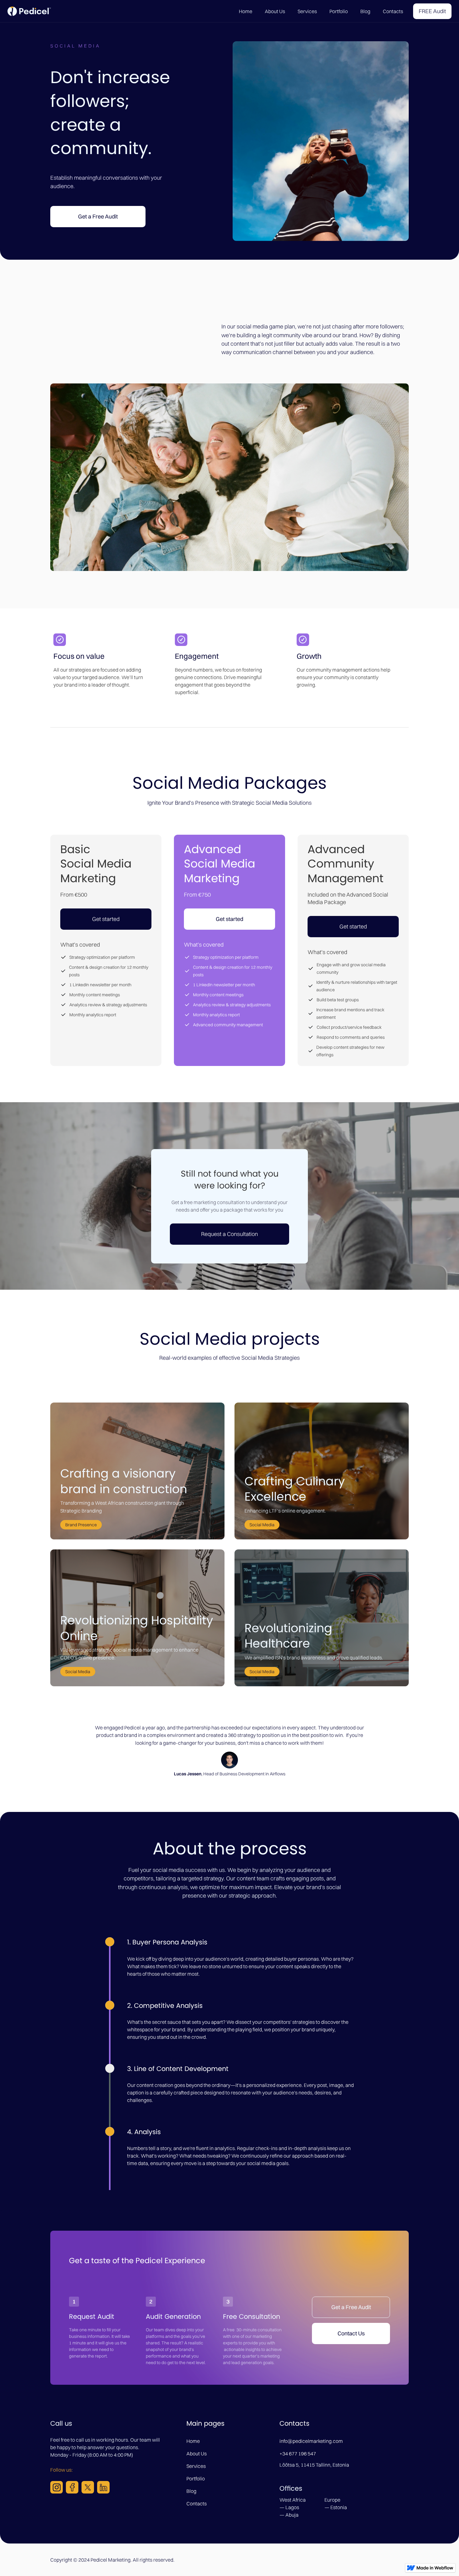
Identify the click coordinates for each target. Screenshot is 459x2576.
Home (245, 11)
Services (307, 11)
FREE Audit (432, 11)
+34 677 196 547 (297, 2453)
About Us (275, 11)
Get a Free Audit (98, 216)
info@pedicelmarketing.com (311, 2441)
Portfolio (338, 11)
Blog (365, 11)
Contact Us (351, 2333)
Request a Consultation (229, 1234)
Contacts (393, 11)
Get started (106, 919)
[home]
--------------------------------------------------
▶ [Brief]: Strip the images and return the remaining data exactly.

▶ [Exercise answer]:
Identify the click coordinates for each target. Screenshot is 459x2576.
Home (245, 11)
Services (307, 11)
FREE Audit (432, 11)
+34 677 196 547 (297, 2453)
About Us (275, 11)
Get a Free Audit (98, 216)
info@pedicelmarketing.com (311, 2441)
Portfolio (338, 11)
Blog (365, 11)
Contact Us (351, 2333)
Request a Consultation (229, 1234)
Contacts (393, 11)
Get started (106, 919)
[home]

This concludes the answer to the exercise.